Zolotov bedankte sich und sprach gemäß offiziellem Narrativ von der Militäroperation in der Ukraine, die der Befreiung des Landes von Nazis diene: „Ich möchte Ihnen und allen anwesenden Gemeindemitgliedern hier mitteilen, dass die Truppen der Nationalgarde zusammen mit den Streitkräften der Russischen Föderation alle Aufgaben erfüllen, die ihnen im Rahmen dieser Militäroperation zugewiesen wurden.

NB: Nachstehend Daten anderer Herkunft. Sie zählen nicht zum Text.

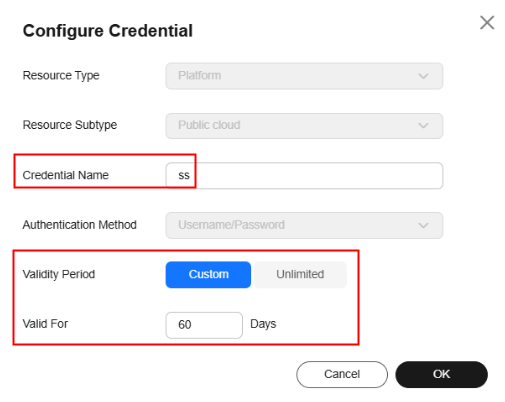Viewport: 505px width, 402px height.
Task: Confirm with the OK button
Action: 441,374
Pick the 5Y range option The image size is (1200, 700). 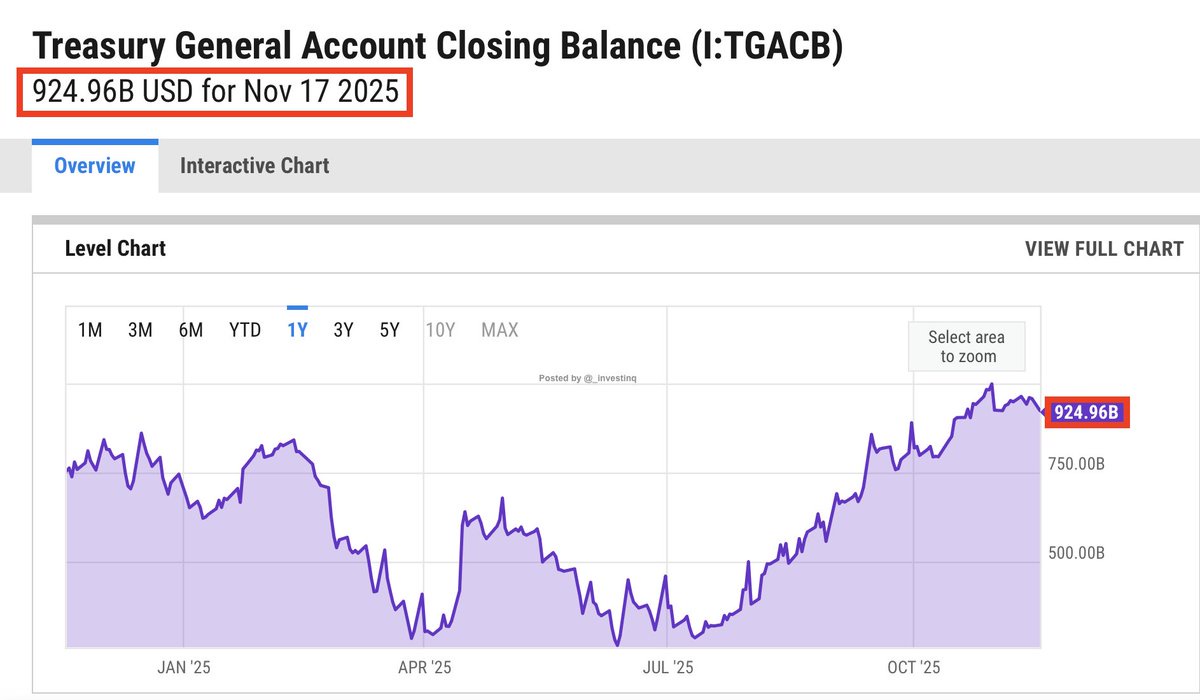click(389, 330)
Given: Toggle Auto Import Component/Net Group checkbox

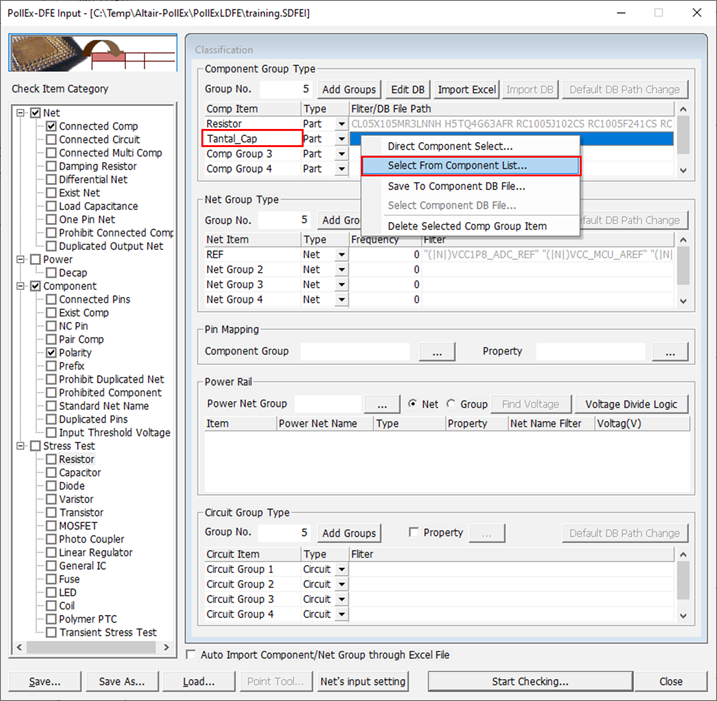Looking at the screenshot, I should [193, 655].
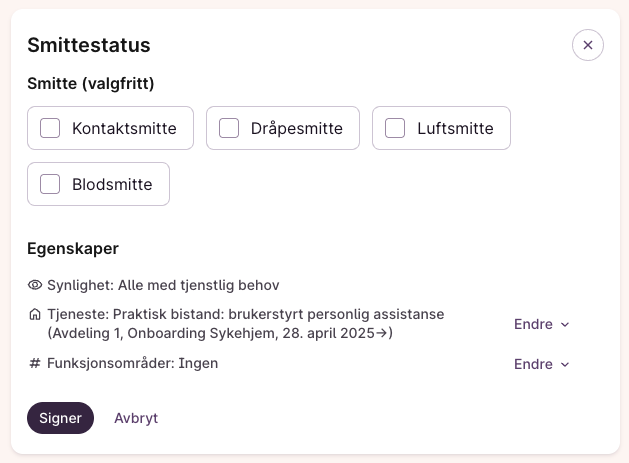Screen dimensions: 629x463
Task: Close the Smittestatus dialog with X
Action: [588, 45]
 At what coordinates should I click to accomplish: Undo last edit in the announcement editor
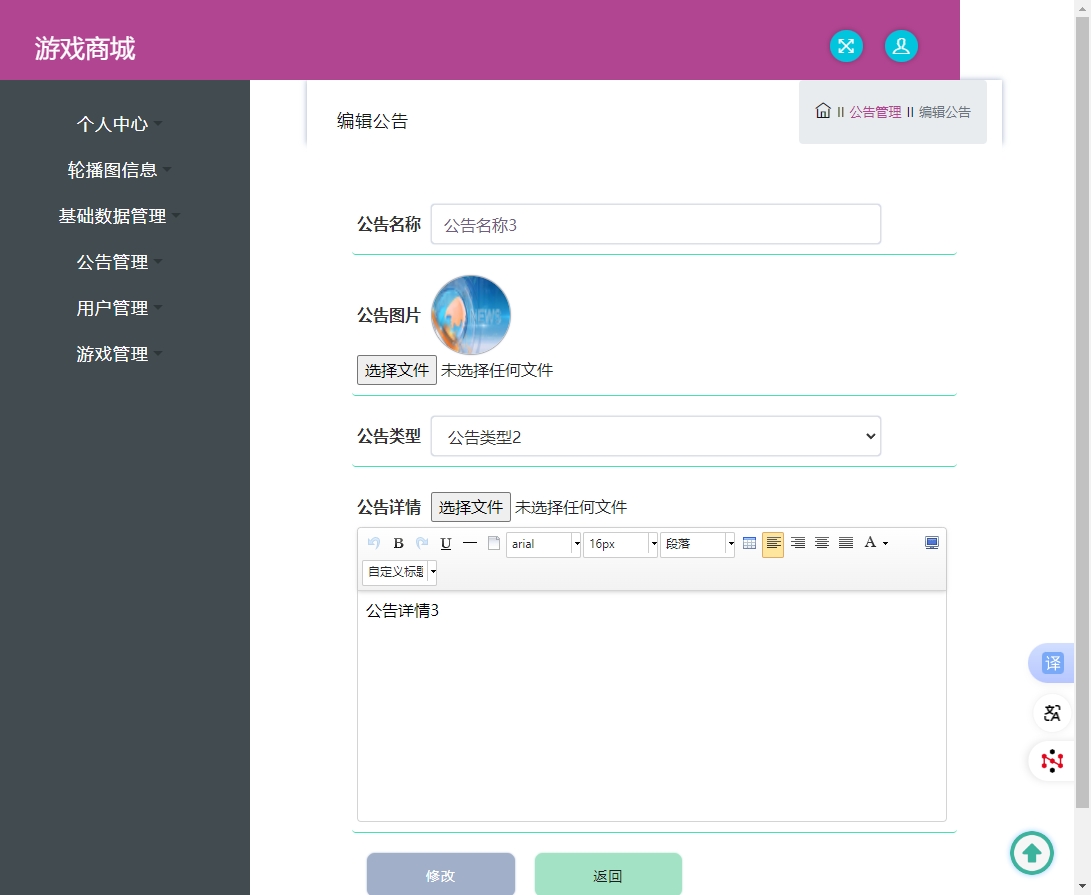373,543
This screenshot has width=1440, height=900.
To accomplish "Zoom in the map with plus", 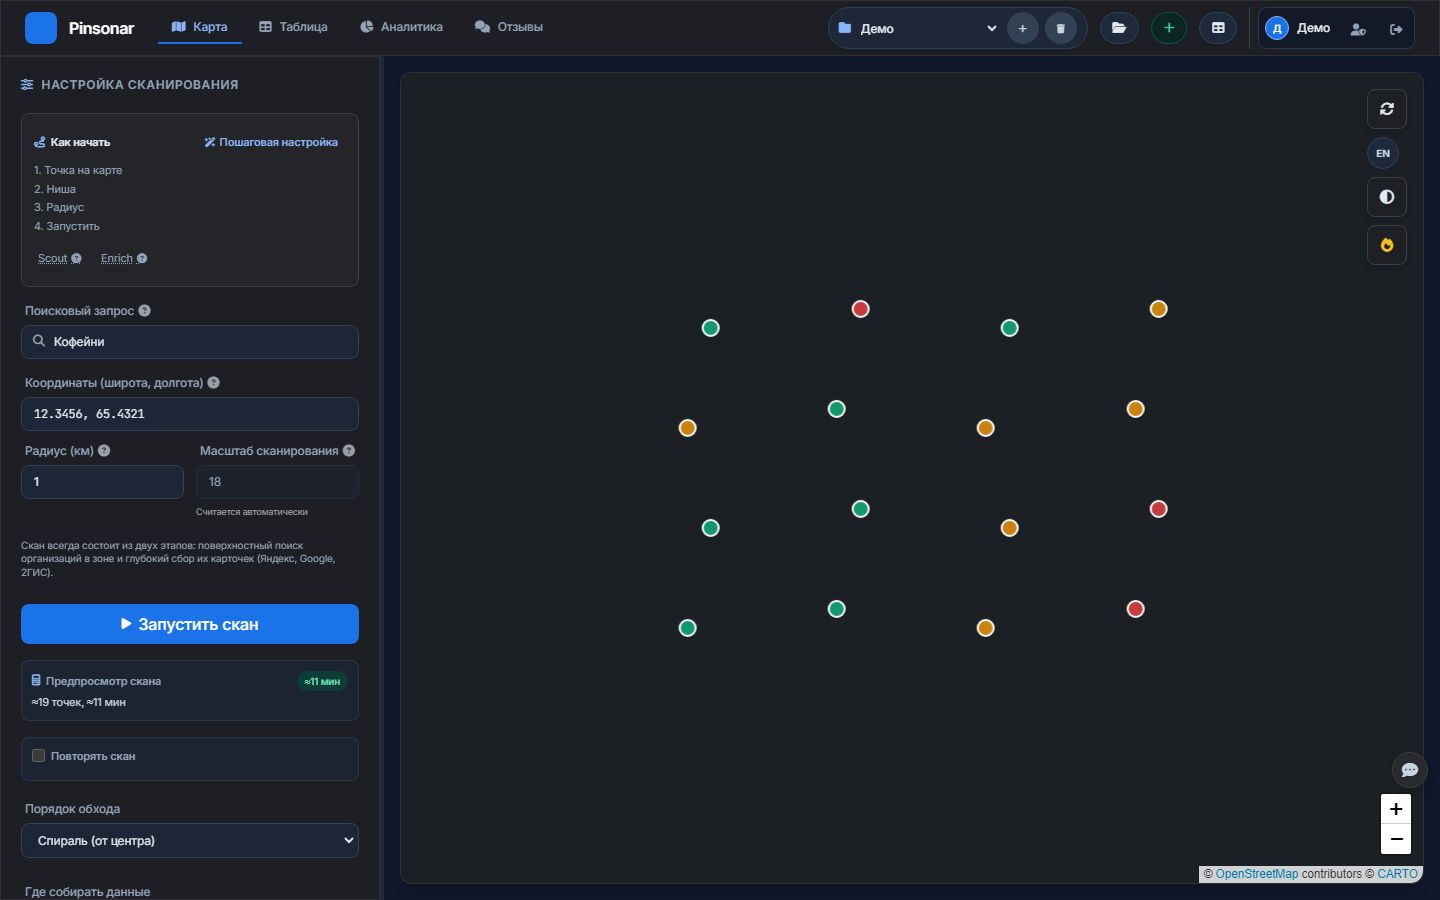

Und ich möchte sagen: Ja, es geht nicht so schnell, wie wir es gerne hätten, aber das liegt nur daran, dass die Nazis sich hinter friedlichen Bürgern verstecken, hinter dem Rücken von alten Menschen, Frauen, Kindern, sie errichten Artilleriestände in Kindergärten, Schulen, Wohnhäusern. Aber wir gehen Schritt für Schritt auf unser Ziel zu, und der Sieg wird unser sein.“

An der Liturgie konzelebrierten zahlreiche orthodoxe Hierarchen, darunter Metropolit Ilarion (Alfejev), Leiter des Außenamts der ROK, Metropolit Nifon (Saykali) vom Griechisch-Orthodoxen Patriarchat von Antiochien sowie Bischof Antonije (Pantelić) von der Serbischen Orthodoxen Kirche. Zudem waren neben Zolotov weitere Vertreter hochrangiger staatlicher Stellen anwesend.